*** Begin section ***
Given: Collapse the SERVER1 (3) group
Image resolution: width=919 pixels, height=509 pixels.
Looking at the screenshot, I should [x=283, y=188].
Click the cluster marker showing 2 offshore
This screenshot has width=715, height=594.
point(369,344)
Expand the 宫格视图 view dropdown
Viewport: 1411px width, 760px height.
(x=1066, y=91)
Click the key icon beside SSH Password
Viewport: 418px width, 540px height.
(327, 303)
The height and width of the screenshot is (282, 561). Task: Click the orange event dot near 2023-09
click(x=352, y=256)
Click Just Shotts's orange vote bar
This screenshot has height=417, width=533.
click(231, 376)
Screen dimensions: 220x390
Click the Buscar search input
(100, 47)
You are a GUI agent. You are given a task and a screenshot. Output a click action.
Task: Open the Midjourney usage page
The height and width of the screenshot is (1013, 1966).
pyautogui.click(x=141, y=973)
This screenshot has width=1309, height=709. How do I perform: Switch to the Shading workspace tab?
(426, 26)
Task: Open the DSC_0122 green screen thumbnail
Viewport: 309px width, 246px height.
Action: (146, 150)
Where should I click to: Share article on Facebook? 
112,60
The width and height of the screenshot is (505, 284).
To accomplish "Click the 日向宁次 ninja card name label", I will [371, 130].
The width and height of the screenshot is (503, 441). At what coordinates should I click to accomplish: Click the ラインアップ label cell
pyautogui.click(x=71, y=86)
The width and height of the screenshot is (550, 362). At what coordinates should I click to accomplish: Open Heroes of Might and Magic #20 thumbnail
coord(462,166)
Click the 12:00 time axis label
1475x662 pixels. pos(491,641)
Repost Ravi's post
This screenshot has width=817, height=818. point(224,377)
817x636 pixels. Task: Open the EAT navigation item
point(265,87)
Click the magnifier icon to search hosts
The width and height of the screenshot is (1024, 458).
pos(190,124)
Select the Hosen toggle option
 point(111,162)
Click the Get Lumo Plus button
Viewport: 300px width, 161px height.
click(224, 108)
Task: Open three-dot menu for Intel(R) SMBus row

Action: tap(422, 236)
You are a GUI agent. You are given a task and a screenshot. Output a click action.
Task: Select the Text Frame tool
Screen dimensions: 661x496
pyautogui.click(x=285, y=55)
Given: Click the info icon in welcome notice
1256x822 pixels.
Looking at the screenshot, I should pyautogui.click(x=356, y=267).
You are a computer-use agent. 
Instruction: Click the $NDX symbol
*** End section ***
> Problem statement:
An exact copy of every entry is the expected result.

> Task answer:
Given: Collapse the SERVER1 (3) group
Image resolution: width=919 pixels, height=509 pixels.
Looking at the screenshot, I should [x=283, y=188].
Click the cluster marker showing 2 offshore
This screenshot has width=715, height=594.
point(369,344)
Expand the 宫格视图 view dropdown
Viewport: 1411px width, 760px height.
(x=1066, y=91)
Click the key icon beside SSH Password
Viewport: 418px width, 540px height.
(327, 303)
The height and width of the screenshot is (282, 561). Task: Click the orange event dot near 2023-09
click(x=352, y=256)
Click Just Shotts's orange vote bar
This screenshot has height=417, width=533.
click(231, 376)
Screen dimensions: 220x390
Click the Buscar search input
(100, 47)
You are a GUI agent. You are given a task and a screenshot. Output a click action.
Task: Open the Midjourney usage page
The height and width of the screenshot is (1013, 1966).
pyautogui.click(x=141, y=973)
This screenshot has width=1309, height=709. How do I perform: Switch to the Shading workspace tab?
(426, 26)
Task: Open the DSC_0122 green screen thumbnail
Viewport: 309px width, 246px height.
Action: (146, 150)
Where should I click to: Share article on Facebook? 
112,60
The width and height of the screenshot is (505, 284).
To accomplish "Click the 日向宁次 ninja card name label", I will [371, 130].
The width and height of the screenshot is (503, 441). At what coordinates should I click to accomplish: Click the ラインアップ label cell
pyautogui.click(x=71, y=86)
The width and height of the screenshot is (550, 362). At what coordinates should I click to accomplish: Open Heroes of Might and Magic #20 thumbnail
coord(462,166)
Click the 12:00 time axis label
1475x662 pixels. pos(491,641)
Repost Ravi's post
This screenshot has width=817, height=818. point(224,377)
817x636 pixels. Task: Open the EAT navigation item
point(265,87)
Click the magnifier icon to search hosts
The width and height of the screenshot is (1024, 458).
pos(190,124)
Select the Hosen toggle option
 point(111,162)
Click the Get Lumo Plus button
Viewport: 300px width, 161px height.
click(224, 108)
Task: Open three-dot menu for Intel(R) SMBus row

Action: tap(422, 236)
You are a GUI agent. You are given a task and a screenshot. Output a click action.
Task: Select the Text Frame tool
Screen dimensions: 661x496
pyautogui.click(x=285, y=55)
Given: Click the info icon in welcome notice
1256x822 pixels.
Looking at the screenshot, I should pyautogui.click(x=356, y=267).
You are a computer-use agent. 
Instruction: Click the $NDX symbol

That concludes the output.